As an example, Peter Redman discusses the training of aerial refuelling within part-task trainers (simulators that are designed to focus on a specific role within the operation of the aircraft). Aerial refuelling requires accuracy and practice in what is often a complex and potentially dangerous undertaking. These live operations are also very expensive to perform due to the number of aircraft, resources and crew required. “CAE has developed and delivered several A330 Multi-Role Tanker Transport (MRTT) air refuelling officer part-task trainers (ARO PTT) to air forces, including the Royal Australian Air Force. The CAE-developed ARO PTT is a sophisticated, high-fidelity training device designed to train the air refuelling officer… on the demanding tasks of a refuelling mission in a safe, cost-effective synthetic environment.  The CAE-built ARO PTT features a seven-channel CAE Medallion-6000 visual system combined with 3D goggles and displays to provide a realistic 3D view of the boom itself and approaching receiver aircraft. Using the ARO PTT, crews are able to practice the procedures and techniques of air refuelling operations to become proficient, thus significantly reducing the amount of airborne training required.  The ARO PTT can also be networked to a full-mission simulator so that the entire aircrew – pilots and air refuelling officers – can conduct joint training just as they would perform in actual operations”.
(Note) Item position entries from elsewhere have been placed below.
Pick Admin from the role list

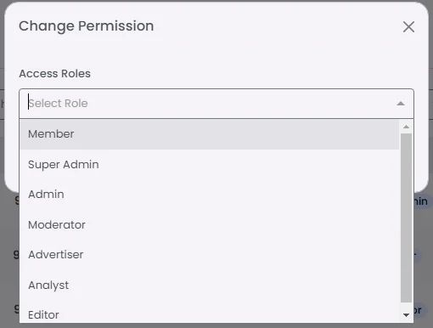point(209,195)
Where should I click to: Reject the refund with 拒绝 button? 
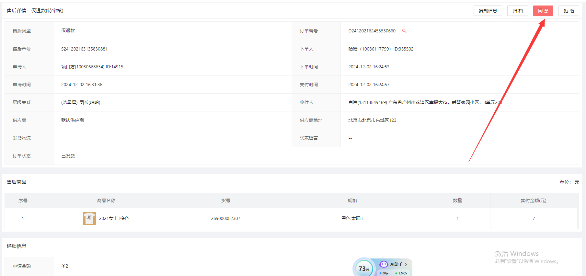(x=569, y=11)
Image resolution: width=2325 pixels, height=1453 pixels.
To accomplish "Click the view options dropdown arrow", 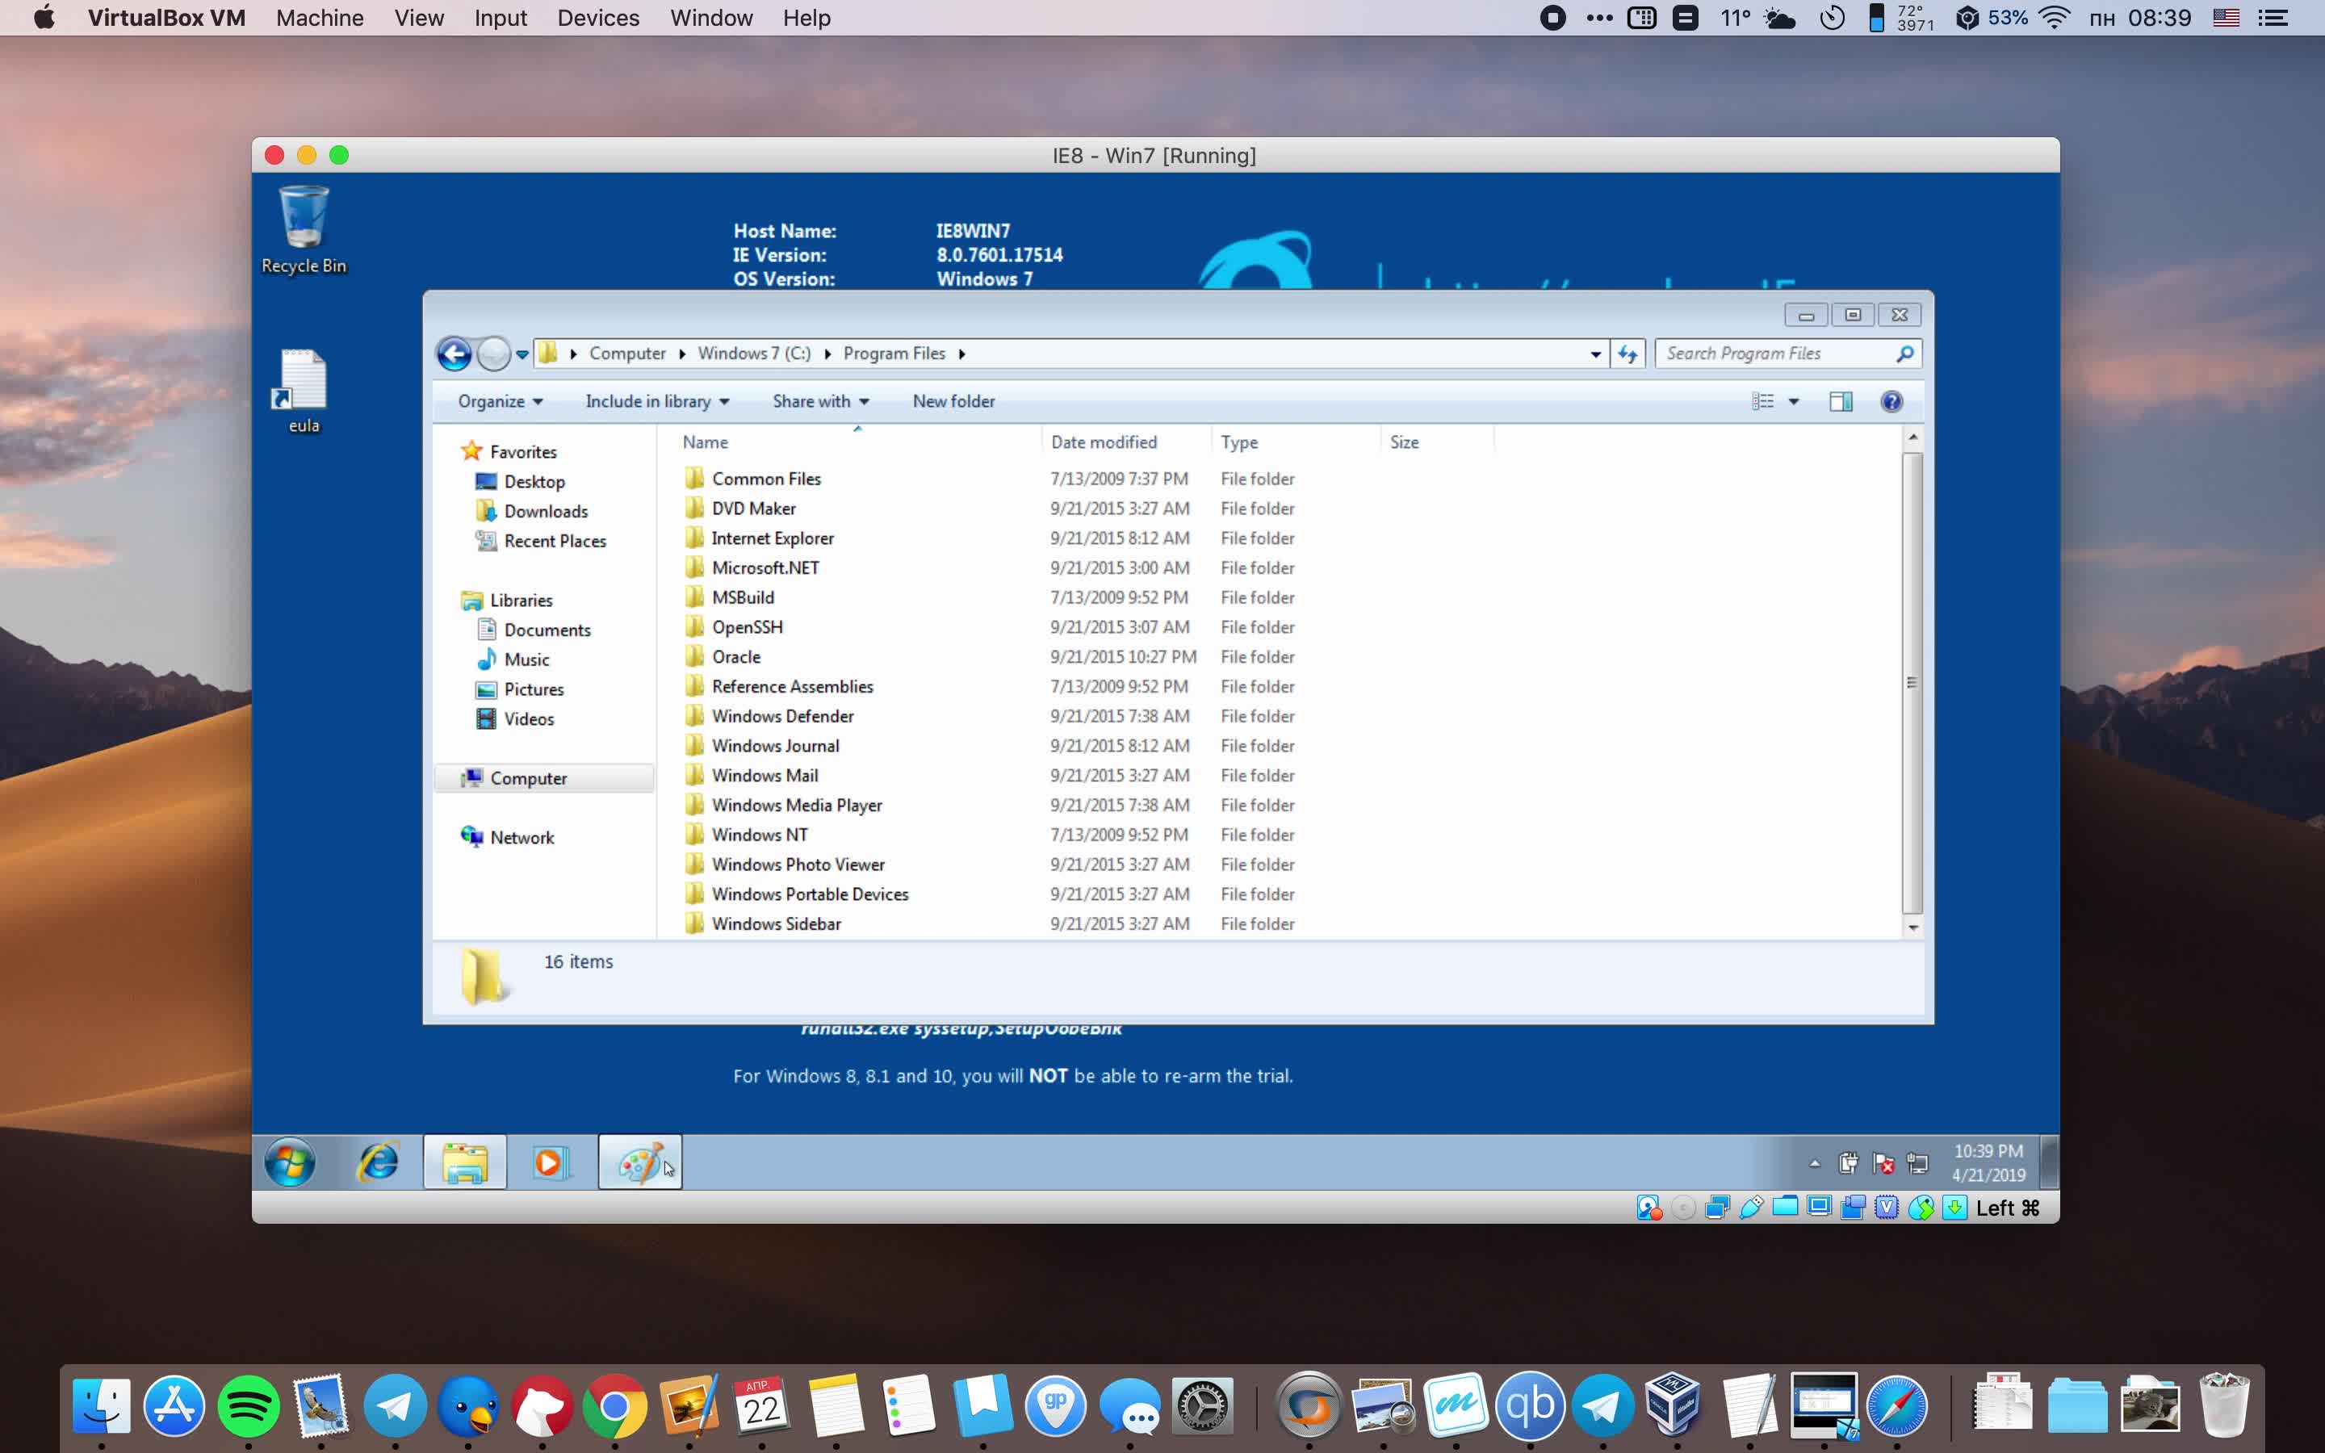I will tap(1793, 401).
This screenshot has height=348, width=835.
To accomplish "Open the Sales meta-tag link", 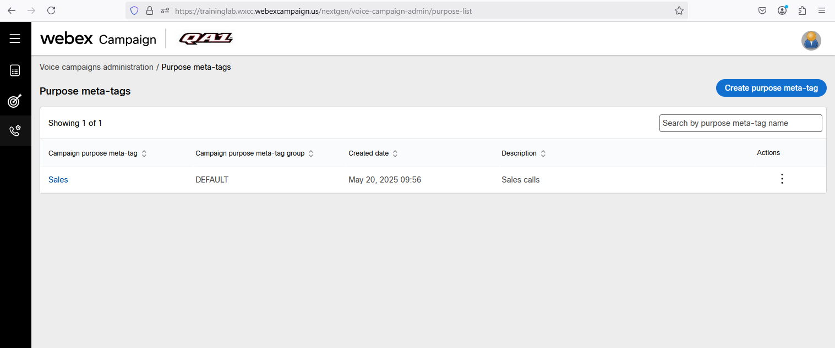I will pyautogui.click(x=58, y=180).
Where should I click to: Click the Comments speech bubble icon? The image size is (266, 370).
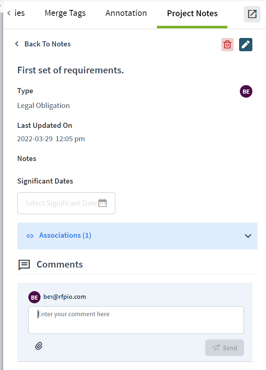[24, 265]
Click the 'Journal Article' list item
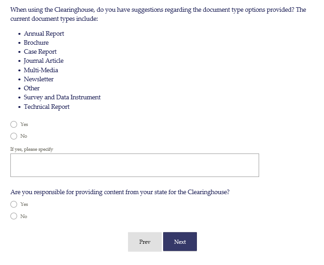324x265 pixels. coord(44,60)
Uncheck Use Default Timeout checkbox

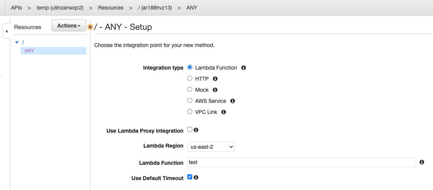190,177
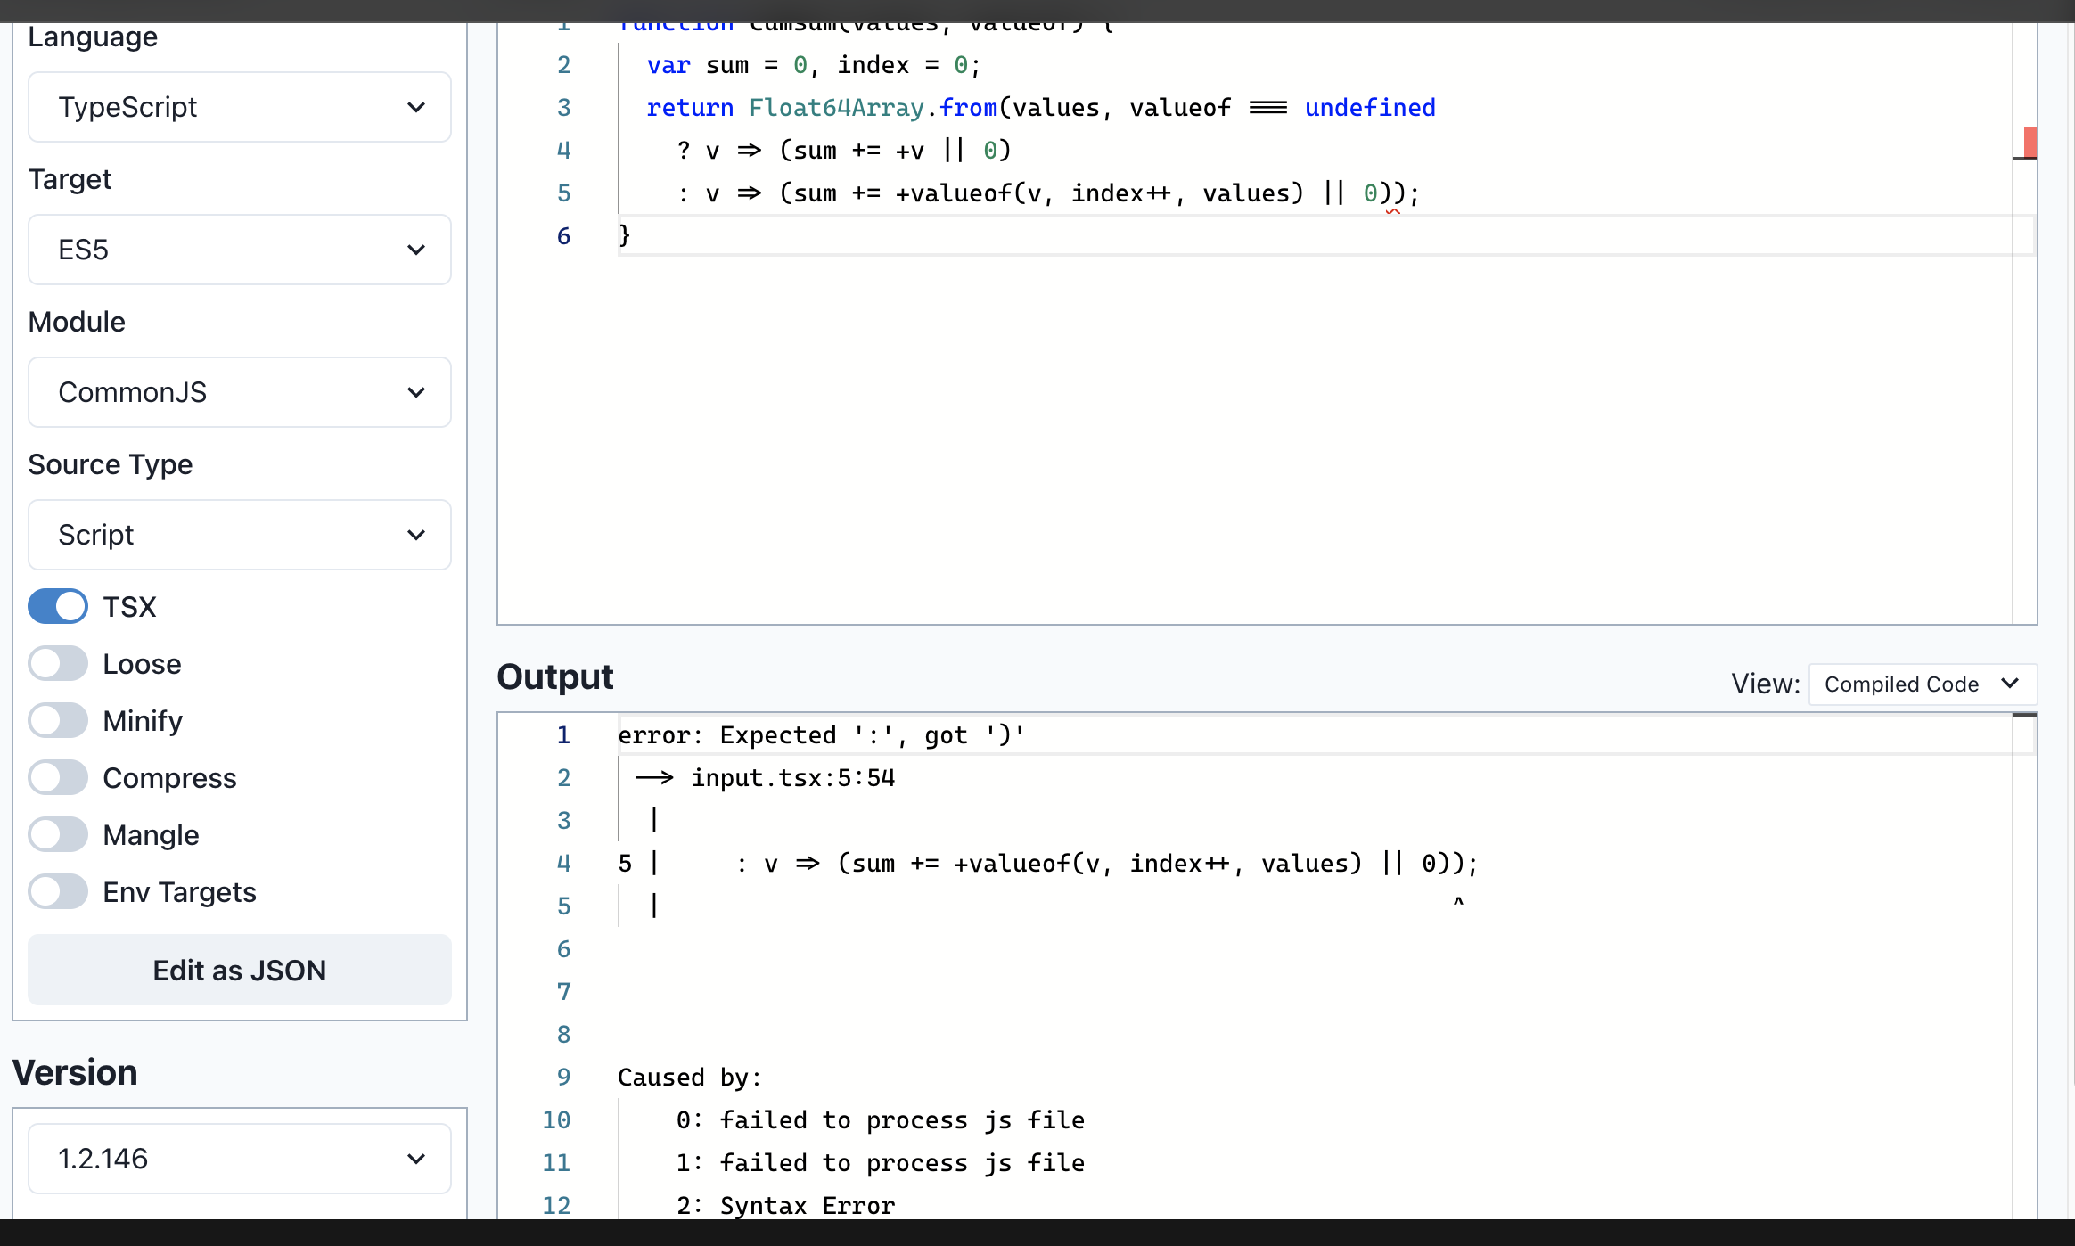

Simulators are also increasingly utilised to train defence maintenance personnel. Peter Redman explains, “as you might expect, maintenance professionals need to be proficient at identifying and fixing any maintenance-related issues on an aircraft.  Because most militaries want their aviation assets focused primarily on operational commitments, it is not easy or desirable to take an aircraft out-of-service for maintenance training. Therefore, most militaries apply simulation-based training to maintenance training as well.”

Within the sphere of air traffic control, simulators such as ADACEL’s MaxSim have been developed to allow for safer and more economical training practices. As a high fidelity air traffic control system, designed for both civil and military air traffic control training. It involves seated participants responding to real time software input on computer screens and large, wrap-around projections that emulate the view from a control tower. Scenarios are controlled by a user’s physical input into computer systems as well as voice activated technology and the ability for an instructor to introduce different elements to a particular exercise or evaluate a participant’s progress.

The future of simulation within the aviation industry looks bright, with advances in technology creating an increasingly accessible and realistic experience from consumer to professional level users. Mick Stone is one idividual who is optimistic the industry will grow exponentially in the future. “I think it will only increase,” he explains. “Improvements are being made all the time in the varying components and software development, computers are getting faster. Simulation is already used in many other industries and this too will expand.”

Innovations in gaming technology, such as the Oculus Rift, will soon allow the exploration of fully interactive 360-degree environments. Pilot helmets that grant a 360-degree view from within a cockpit are promising new developments within the industry and advances in remote monitoring, engineering and voice recognition are sure to prove as useful as they are fascinating to developers, pilots and flight sim enthusiasts alike.